→ Supplied data
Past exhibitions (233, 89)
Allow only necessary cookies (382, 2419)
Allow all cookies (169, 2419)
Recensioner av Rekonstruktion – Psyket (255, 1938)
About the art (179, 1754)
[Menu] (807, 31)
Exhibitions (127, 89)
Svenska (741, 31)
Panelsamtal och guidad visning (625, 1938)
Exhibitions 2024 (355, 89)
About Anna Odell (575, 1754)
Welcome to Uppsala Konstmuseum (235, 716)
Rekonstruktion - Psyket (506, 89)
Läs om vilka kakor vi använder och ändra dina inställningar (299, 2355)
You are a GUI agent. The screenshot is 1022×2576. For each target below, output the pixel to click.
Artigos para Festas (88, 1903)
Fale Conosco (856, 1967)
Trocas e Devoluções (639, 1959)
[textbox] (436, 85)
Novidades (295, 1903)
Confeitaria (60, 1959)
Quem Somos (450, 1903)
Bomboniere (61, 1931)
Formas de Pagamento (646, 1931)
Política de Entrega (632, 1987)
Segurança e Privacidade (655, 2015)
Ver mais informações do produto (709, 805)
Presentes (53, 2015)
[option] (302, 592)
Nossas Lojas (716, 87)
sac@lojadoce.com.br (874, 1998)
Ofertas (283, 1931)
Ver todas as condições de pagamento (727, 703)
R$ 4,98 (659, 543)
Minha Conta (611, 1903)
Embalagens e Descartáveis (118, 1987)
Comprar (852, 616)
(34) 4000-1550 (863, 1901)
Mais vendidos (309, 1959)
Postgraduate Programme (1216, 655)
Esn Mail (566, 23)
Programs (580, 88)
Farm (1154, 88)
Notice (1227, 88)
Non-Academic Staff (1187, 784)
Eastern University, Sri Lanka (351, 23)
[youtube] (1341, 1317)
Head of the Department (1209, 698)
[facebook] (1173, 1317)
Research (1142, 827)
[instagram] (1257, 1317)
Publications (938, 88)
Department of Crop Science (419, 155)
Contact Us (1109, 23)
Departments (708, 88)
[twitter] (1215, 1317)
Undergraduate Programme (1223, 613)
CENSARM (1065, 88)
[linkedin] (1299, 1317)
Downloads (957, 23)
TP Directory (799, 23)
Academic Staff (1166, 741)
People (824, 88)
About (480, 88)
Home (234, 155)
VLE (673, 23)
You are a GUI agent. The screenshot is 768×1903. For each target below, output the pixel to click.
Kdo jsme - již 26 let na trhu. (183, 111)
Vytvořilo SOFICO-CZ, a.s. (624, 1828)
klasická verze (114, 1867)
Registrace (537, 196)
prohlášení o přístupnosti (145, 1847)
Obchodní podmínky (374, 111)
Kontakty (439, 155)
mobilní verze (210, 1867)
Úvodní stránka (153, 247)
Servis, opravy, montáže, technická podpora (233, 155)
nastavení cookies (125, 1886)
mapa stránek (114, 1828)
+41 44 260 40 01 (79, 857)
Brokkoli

→ Your objective
Return all of the entries above word for word, keeping every line in its original order.

→ Completed exercise
Past exhibitions (233, 89)
Allow only necessary cookies (382, 2419)
Allow all cookies (169, 2419)
Recensioner av Rekonstruktion – Psyket (255, 1938)
About the art (179, 1754)
[Menu] (807, 31)
Exhibitions (127, 89)
Svenska (741, 31)
Panelsamtal och guidad visning (625, 1938)
Exhibitions 2024 (355, 89)
About Anna Odell (575, 1754)
Welcome to Uppsala Konstmuseum (235, 716)
Rekonstruktion - Psyket (506, 89)
Läs om vilka kakor vi använder och ändra dina inställningar (299, 2355)
You are a GUI agent. The screenshot is 1022×2576. For each target below, output the pixel to click.
Artigos para Festas (88, 1903)
Fale Conosco (856, 1967)
Trocas e Devoluções (639, 1959)
[textbox] (436, 85)
Novidades (295, 1903)
Confeitaria (60, 1959)
Quem Somos (450, 1903)
Bomboniere (61, 1931)
Formas de Pagamento (646, 1931)
Política de Entrega (632, 1987)
Segurança e Privacidade (655, 2015)
Ver mais informações do produto (709, 805)
Presentes (53, 2015)
[option] (302, 592)
Nossas Lojas (716, 87)
sac@lojadoce.com.br (874, 1998)
Ofertas (283, 1931)
Ver todas as condições de pagamento (727, 703)
R$ 4,98 (659, 543)
Minha Conta (611, 1903)
Embalagens e Descartáveis (118, 1987)
Comprar (852, 616)
(34) 4000-1550 (863, 1901)
Mais vendidos (309, 1959)
Postgraduate Programme (1216, 655)
Esn Mail (566, 23)
Programs (580, 88)
Farm (1154, 88)
Notice (1227, 88)
Non-Academic Staff (1187, 784)
Eastern University, Sri Lanka (351, 23)
[youtube] (1341, 1317)
Head of the Department (1209, 698)
[facebook] (1173, 1317)
Research (1142, 827)
[instagram] (1257, 1317)
Publications (938, 88)
Department of Crop Science (419, 155)
Contact Us (1109, 23)
Departments (708, 88)
[twitter] (1215, 1317)
Undergraduate Programme (1223, 613)
CENSARM (1065, 88)
[linkedin] (1299, 1317)
Downloads (957, 23)
TP Directory (799, 23)
Academic Staff (1166, 741)
People (824, 88)
About (480, 88)
Home (234, 155)
VLE (673, 23)
You are a GUI agent. The screenshot is 768×1903. For each target below, output the pixel to click.
Kdo jsme - již 26 let na trhu. (183, 111)
Vytvořilo SOFICO-CZ, a.s. (624, 1828)
klasická verze (114, 1867)
Registrace (537, 196)
prohlášení o přístupnosti (145, 1847)
Obchodní podmínky (374, 111)
Kontakty (439, 155)
mobilní verze (210, 1867)
Úvodní stránka (153, 247)
Servis, opravy, montáže, technická podpora (233, 155)
nastavení cookies (125, 1886)
mapa stránek (114, 1828)
+41 44 260 40 01 (79, 857)
Brokkoli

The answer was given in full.